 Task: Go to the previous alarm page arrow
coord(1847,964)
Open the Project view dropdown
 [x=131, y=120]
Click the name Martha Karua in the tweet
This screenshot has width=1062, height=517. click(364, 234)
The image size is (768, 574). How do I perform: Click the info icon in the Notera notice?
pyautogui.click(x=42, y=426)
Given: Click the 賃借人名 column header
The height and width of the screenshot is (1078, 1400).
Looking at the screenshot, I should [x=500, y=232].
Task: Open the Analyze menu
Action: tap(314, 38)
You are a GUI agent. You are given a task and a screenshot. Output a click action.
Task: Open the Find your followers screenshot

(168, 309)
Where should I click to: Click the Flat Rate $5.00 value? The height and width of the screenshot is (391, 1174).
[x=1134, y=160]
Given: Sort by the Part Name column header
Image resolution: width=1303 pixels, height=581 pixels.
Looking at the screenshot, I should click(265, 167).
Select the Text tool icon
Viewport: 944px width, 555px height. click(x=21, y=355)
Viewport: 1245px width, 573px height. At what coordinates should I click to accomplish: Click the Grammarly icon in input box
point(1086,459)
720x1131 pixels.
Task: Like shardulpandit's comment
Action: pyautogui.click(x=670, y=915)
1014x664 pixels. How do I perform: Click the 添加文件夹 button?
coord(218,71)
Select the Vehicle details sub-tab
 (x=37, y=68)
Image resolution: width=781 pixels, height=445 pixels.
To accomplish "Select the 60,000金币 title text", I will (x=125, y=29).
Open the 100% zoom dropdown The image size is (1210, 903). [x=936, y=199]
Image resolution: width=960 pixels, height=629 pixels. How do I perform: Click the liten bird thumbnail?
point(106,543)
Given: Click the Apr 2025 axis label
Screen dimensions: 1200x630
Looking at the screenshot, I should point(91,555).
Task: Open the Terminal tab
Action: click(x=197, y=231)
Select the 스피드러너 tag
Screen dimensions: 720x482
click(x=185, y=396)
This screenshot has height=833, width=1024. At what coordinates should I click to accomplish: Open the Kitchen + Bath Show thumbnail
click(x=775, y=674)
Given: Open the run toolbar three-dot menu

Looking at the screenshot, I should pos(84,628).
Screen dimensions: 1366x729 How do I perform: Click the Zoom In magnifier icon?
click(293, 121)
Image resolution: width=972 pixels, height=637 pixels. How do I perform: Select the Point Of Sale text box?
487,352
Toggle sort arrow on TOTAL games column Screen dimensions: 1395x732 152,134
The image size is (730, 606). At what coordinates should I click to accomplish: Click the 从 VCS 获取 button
+++++
▸ **Assignment**: Everything from the line with "Screen dimensions: 1366x729" through the final line of the entries above must be duplicated exactly; both ends belong, and no other line does.

▸ **Output**:
Screen dimensions: 1366x729 How do I perform: Click the Zoom In magnifier icon?
click(293, 121)
Image resolution: width=972 pixels, height=637 pixels. How do I perform: Select the Point Of Sale text box?
487,352
Toggle sort arrow on TOTAL games column Screen dimensions: 1395x732 152,134
The image size is (730, 606). At what coordinates should I click to accomplish: Click the 从 VCS 获取 button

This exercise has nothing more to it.